Abstract: This application note, written by Maxim Integrated Products, presents the design of a GPS IF filter at 183.6MHz for use with the MAX2538. Simulated and measured response and performance data are provided. The filter has a second order Butterworth response with capacitor coupling. The insertion loss is 3.2dB. The GPS cascaded gain is 28.9dB, and the noise figure is 1.8dB.

General Description of MAX2538

The MAX2538 LNAs (low noise amplifiers) and mixers are optimized for CDMA (code division multiple access) applications in the cellular and PCS bands. The MAX2538 addresses triple-band, quad-mode applications by providing switched signal paths for AMPS, digital cellular, and digital PCS. The mixers provide switched IF ports that can be used interchangeably with either mixer input port. In addition, all versions in the family provide an LNA/Mixer/LO (local oscillator) path for GPS (global positioning system) down conversion.

## Objective

Design a second-order, 1kΩ, capacitor-coupled, Butterworth LC filter for a GPS IF at 183.6MHz to eliminate the use of an IF SAW filter. This solution saves cost and printed circuit board (PCB) area.

### Step 1:

For simplicity and design speed, filter design software is used. In this example, Filter Solutions 8.1* was used.

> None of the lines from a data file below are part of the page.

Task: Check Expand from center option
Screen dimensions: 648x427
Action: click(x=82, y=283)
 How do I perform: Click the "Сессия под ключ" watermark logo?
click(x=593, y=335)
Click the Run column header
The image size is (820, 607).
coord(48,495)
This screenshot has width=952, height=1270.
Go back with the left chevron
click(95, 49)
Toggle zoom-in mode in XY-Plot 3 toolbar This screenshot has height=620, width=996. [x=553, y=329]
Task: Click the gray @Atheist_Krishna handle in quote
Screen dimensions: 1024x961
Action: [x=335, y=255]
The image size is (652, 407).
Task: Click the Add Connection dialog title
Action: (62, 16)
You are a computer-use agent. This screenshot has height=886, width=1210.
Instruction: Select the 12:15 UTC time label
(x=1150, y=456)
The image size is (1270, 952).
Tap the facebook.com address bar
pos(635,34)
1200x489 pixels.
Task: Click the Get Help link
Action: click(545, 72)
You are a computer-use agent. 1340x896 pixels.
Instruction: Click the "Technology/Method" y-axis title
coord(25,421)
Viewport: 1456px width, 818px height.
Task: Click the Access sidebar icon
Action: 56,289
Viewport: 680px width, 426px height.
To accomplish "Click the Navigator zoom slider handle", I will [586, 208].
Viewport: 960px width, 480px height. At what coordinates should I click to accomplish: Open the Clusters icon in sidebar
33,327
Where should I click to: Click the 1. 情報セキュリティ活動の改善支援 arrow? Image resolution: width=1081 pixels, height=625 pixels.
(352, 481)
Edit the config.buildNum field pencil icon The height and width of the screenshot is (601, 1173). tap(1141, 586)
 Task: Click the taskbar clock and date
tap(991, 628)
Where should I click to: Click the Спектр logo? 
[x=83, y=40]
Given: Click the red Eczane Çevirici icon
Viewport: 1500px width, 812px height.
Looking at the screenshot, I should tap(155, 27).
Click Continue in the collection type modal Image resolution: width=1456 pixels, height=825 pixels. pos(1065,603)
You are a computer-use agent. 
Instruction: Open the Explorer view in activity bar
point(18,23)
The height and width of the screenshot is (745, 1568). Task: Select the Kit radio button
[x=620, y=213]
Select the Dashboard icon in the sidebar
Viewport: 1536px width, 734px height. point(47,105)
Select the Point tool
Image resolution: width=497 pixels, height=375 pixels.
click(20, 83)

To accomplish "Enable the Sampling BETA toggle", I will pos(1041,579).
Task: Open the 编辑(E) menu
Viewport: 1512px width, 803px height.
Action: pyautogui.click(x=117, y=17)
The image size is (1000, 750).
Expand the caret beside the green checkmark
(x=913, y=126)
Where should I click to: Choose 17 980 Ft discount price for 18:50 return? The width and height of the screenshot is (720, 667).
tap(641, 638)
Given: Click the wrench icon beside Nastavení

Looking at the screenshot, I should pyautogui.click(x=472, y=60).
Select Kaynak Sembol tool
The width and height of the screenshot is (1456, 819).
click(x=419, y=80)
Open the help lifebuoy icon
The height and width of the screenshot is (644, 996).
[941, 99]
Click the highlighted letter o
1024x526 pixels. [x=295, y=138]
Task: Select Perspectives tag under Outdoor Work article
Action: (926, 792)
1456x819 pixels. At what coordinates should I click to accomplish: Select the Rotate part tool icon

The Filter design parameters are:

2^{nd} order Bandpass Butterworth, capacitor-coupled filter

F_{C} = 183.6MHz

BW = 15MHz

Z_{IN} = Z_{OUT} = 1kΩ

Inductor Q = 35–50

Capacitor Q = 350–500

Figure 1.

The circuit below (Figure 2) and the frequency response (Figure 3) are the results obtained with Filter Solutions software. The light-blue, upper traces shown in Figure 3 are for a filter with lossless components. The red trace depicts the expected performance with lossy components.

Figure 2.

Figure 3.

Step 2:

Use the MAX2538 GPS Mixer model to design the matching network between the MAX2538 GPS differential mixer outputs (pin 20 and 21) and the 1kΩ IF filter.

Figure 4.

### Step 3:

Use a High Frequency Circuit Simulator to simulate the frequency response of the GPS IF filter matched to the GPS IF filter. Agilent ADS 2002 was used for this example. To reduce the number of passive components and reduce the insertion loss, integrate one resonant tank (the resonator on the input side) with the matching network required to match the mixer's output impedance to the 1kΩ filter.

Figure 5.

Figure 6 is the frequency response of the GPS IF Filter matched to the MAX2538 GPS Mixer.

Figure 6.

### Step 4:

After implementing the circuit obtained in Agilent ADS, the cascaded measurement of the MAX2538 from the GPS LNA input to the GPS IF filter output was performed.

Figure 7.

Test Conditions

V_{CC} = 2.85V

F_{RF} = 1575.42MHz, PINRF = -40dBm

IF= 183.6MHz

F_{LO} = 2087.73MHz, PINLO= -7dBm

GPS LNA gain = 17.5dB

GPS mixer gain = 10dB

GPS RF SAW filter loss = -1.8dB

The 1kΩ resistor at the output is used for measurement purposes only, since the output of the filter is 1kΩs. To calculate cascaded gain, add the measured gain to the attenuation introduced by the mismatch between 50Ωs and 1050Ωs.

Attenuation = 0.5 × |20log(50 / 1050)| = 13.22dB

Cascaded gain = measured gain + 0.5 × |20log(50 / 1050)| from LNA input to 1kΩ output (GPS IF output).

Cascaded gain = 15.7dB + 13.22dB = 28.9dB

Cascaded gain = LNA gain + RF filter loss + mixer gain + IF filter loss = 28.9dB

Discrete GPS IF filter loss = +28.9dB - 17.5dB + 1.8dB - 10.0dB = 3.2dB

Cascaded NF is measured from LNA input to 1kΩ output (GPS IF output).

Cascaded NF = 1.8dB

## Component values used in the IF section:

C1 = 1.6pF ±0.1pFGRM36COG1R6B050 Murata (0402)

C2 = 1.1pF ±0.1pFGRM36COG1R1B050 Murata (0402)

C3 = 11pF ±0.1pFGJ61555C1H110JB01B Murata (0402)

L1, L2 = 100nH0603CS-R10XJB CoilCraft (0603)

L3 = 56nH ±5%0603CS-56NXJB CoilCraft (0603)

R1 = 5.6kΩ ±1%

*FilterSolutions by Nuhertz Technologies, L.L.C., www.nuhertz.com.